Verizon Communications is getting rid of hidden fees and cable bundles that lock customers into long-term contracts, hoping to win over consumers ditching pay-TV for cheaper online streaming.
The company said Thursday that it is letting Fios customers choose internet speeds and TV packages separately, without signing annual contracts that often leave customers paying more after a year or two. Verizon will also offer customers personalized TV packages based on their favorite channels.
Verizon is rolling out the new pricing plans during a disruptive time in the TV industry, with cable companies losing hundreds of thousands of video customers every quarter to online streaming services. The company's plan addresses some common complaints with cable, such as "hidden fees" that raise monthly bills.

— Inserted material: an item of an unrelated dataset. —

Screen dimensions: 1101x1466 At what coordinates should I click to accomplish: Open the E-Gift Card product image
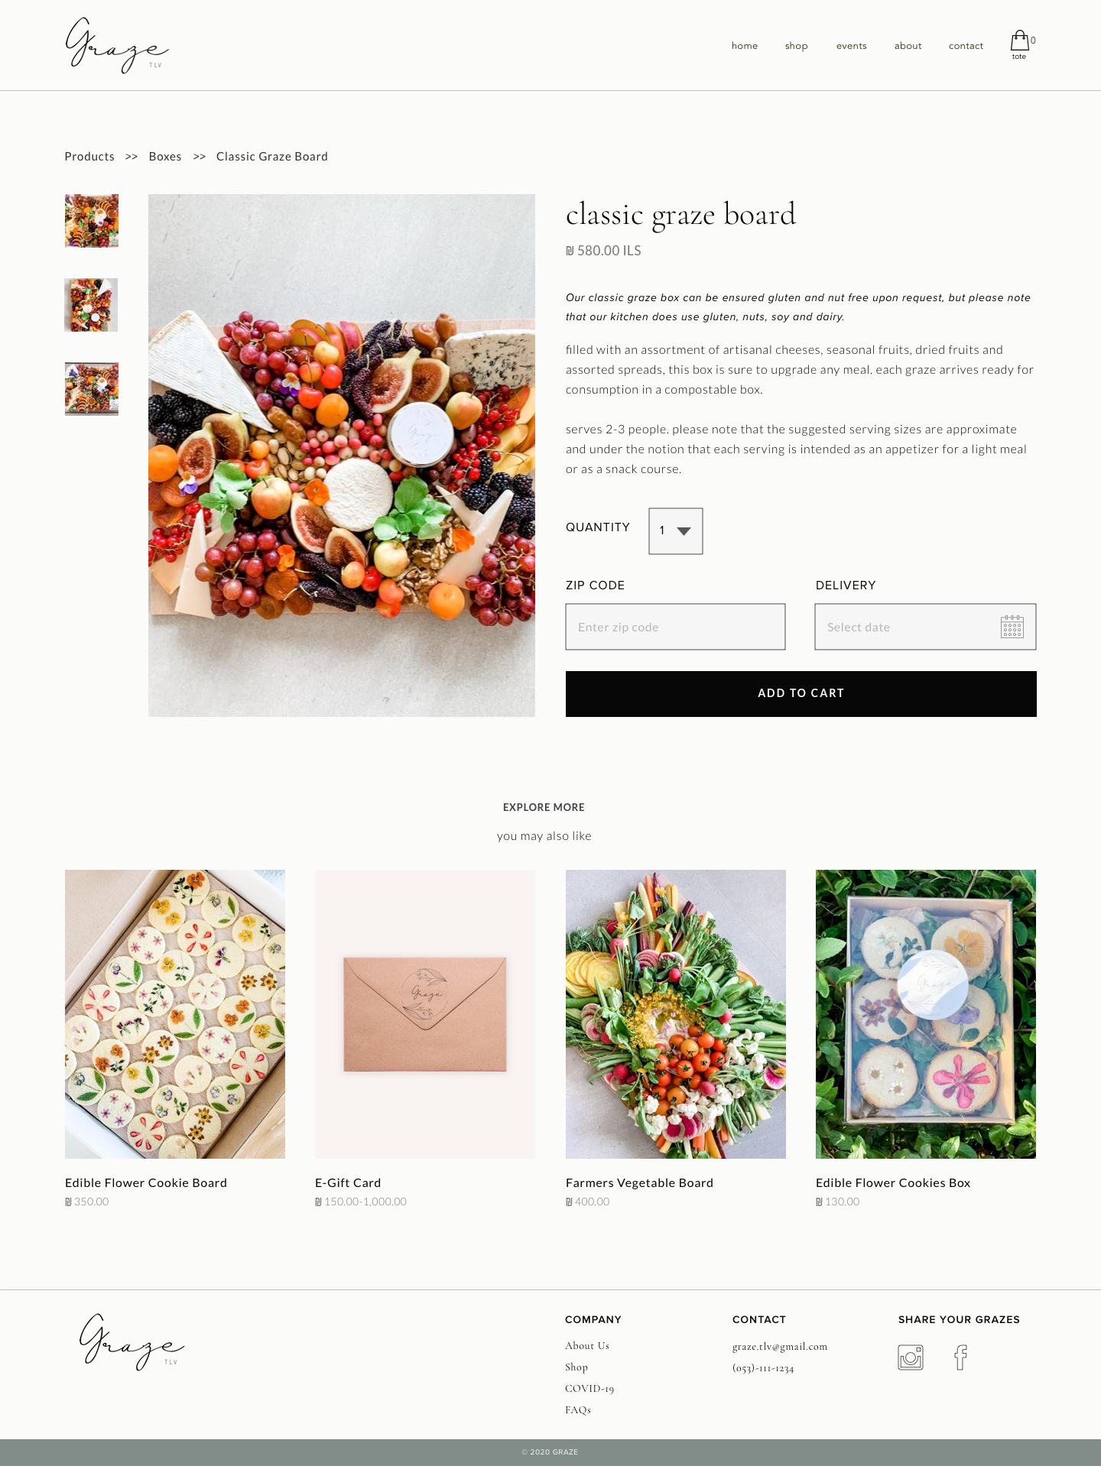(425, 1014)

Under the new model, called Mix & Match, Verizon will sell three tiers of internet speeds, ranging from $55 to $80 a month, including a $15 fee to rent an internet router. Customers will then choose one of several TV packages, from $50 to $90 a month, plus $12 per set-top box. The cheapest TV plan will offer consumers roughly 125 channels based on their five favorites. The company also offers a YouTube TV streaming subscription with about 70 channels for $50 a month.
Fees for broadcast television and regional sports networks will be baked into advertised rates, instead of being itemized on monthly bills. Such fees have skyrocketed in recent years and gotten the attention of consumer groups and lawmakers, who've said the "hidden fees" should be included in promotional prices.
"Customers are tired of having to buy a bundle with services they don't want to get the best rates, and then discover that those rates didn't include extra fees and surcharges," Frank Boulben, Verizon's senior vice president of consumer products and marketing, said in a statement.
Verizon's strategy is targeting a growing share of consumers who want to save money and have more control over what they pay for, said Jeff Kagan, an independent telecommunications industry analyst.
"The customer is getting disillusioned with rising cable TV prices, and they're just looking for options," Kagan said.
Verizon had nearly 4.3 million video customers as of the third quarter last year. By comparison, Philadelphia-based Comcast Corp., the nation's largest cable TV provider, has 21.4 million. Comcast declined to comment on Verizon's announcement.